What caused Python 3.13-0b3 ( compiled with GIL disabled ) be slower than 3.12.0?

I did a simple performance test on python 3.12.0 against python 3.13.0b3 compiled with a --disable-gil flag. The program executes calculations of a Fibonacci sequence using ThreadPoolExecutor or ProcessPoolExecutor. The docs on the PEP introducing disabled GIL says that there is a bit of overhead mostly due to biased reference counting followed by per-object locking (https://peps.python.org/pep-0703/#performance). But it says the overhead on pyperformance benchmark suit is around 5-8%. My simple benchmark shows a significant difference in the performance. Indeed, python 3.13 without GIL utilize all CPUs with a ThreadPoolExecutor but it is much slower than python 3.12 with GIL. Based on the CPU utilization and the elapsed time we can conclude that with python 3.13 we do multiple times more clock cycles comparing to the 3.12.

Program code:

from concurrent.futures import ThreadPoolExecutor, ProcessPoolExecutor
import datetime
from functools import partial
import sys
import logging
import multiprocessing

logging.basicConfig(
    format='%(levelname)s: %(message)s',
)
logger = logging.getLogger(__name__)
logger.setLevel(logging.INFO)
cpus = multiprocessing.cpu_count()
pool_executor = ProcessPoolExecutor if len(sys.argv) > 1 and sys.argv[1] == '1' else ThreadPoolExecutor
python_version_str = f'{sys.version_info.major}.{sys.version_info.minor}.{sys.version_info.micro}'
logger.info(f'Executor={pool_executor.__name__}, python={python_version_str}, cpus={cpus}')

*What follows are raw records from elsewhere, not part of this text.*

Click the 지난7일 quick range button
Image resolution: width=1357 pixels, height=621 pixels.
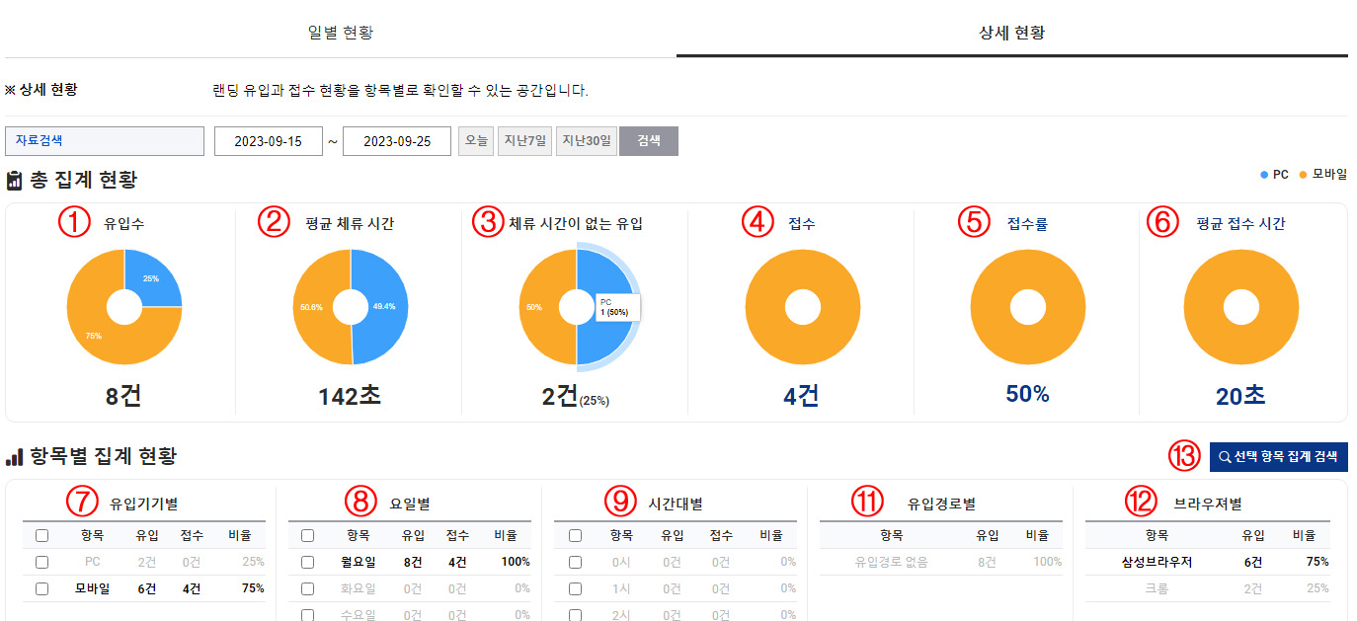[x=524, y=141]
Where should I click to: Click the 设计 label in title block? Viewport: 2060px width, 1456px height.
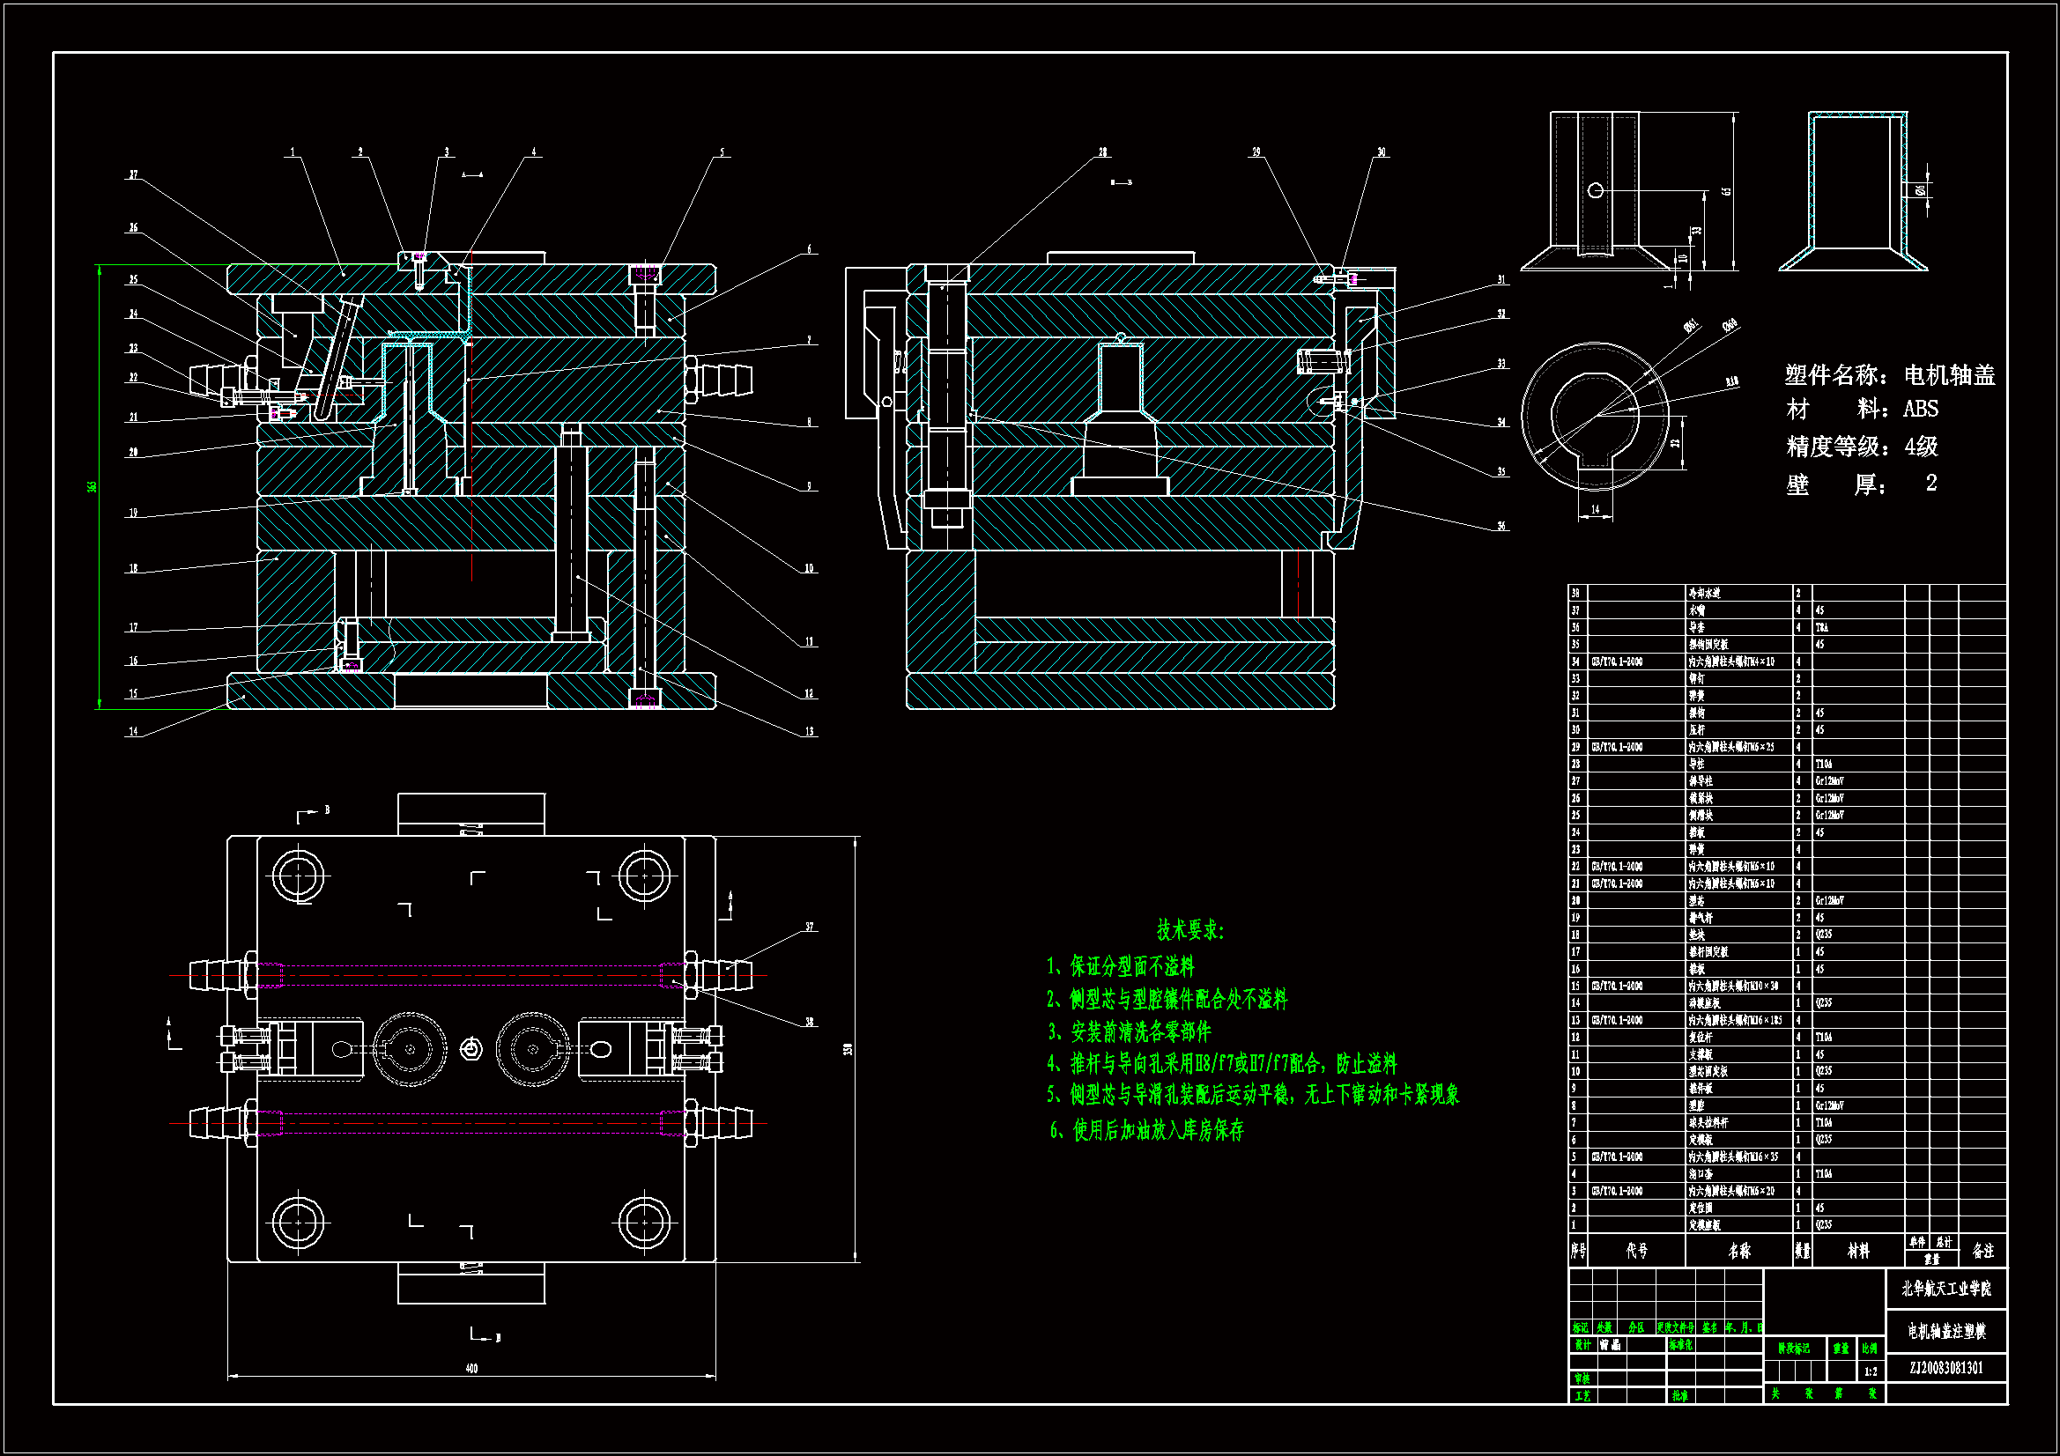coord(1583,1345)
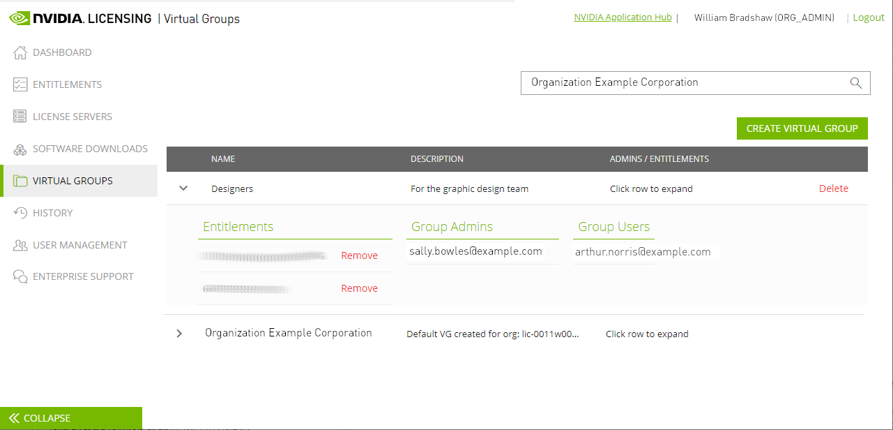This screenshot has height=430, width=893.
Task: Collapse the Designers group row
Action: 183,188
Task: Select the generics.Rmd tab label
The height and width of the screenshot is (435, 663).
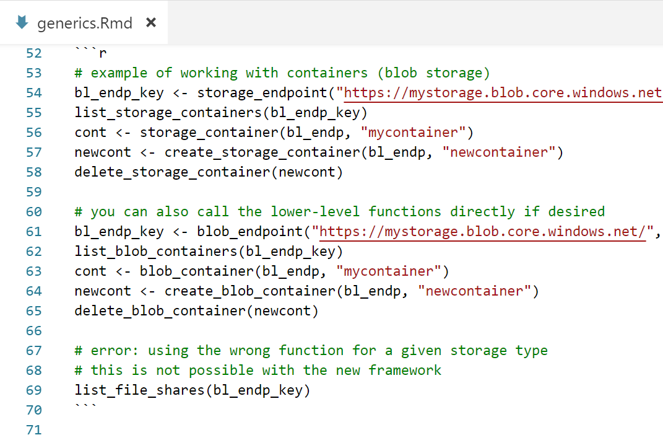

def fibonacci(n: int) -> int:
    if n < 0:
        raise ValueError("Incorrect input")
    elif n == 0:
        return 0
    elif n == 1 or n == 2:
        return 1
    else:
        return fibonacci(n-1) + fibonacci(n-2)

start = datetime.datetime.now()

with pool_executor(8) as executor:
    for task_id in range(30):
        executor.submit(partial(fibonacci, 30))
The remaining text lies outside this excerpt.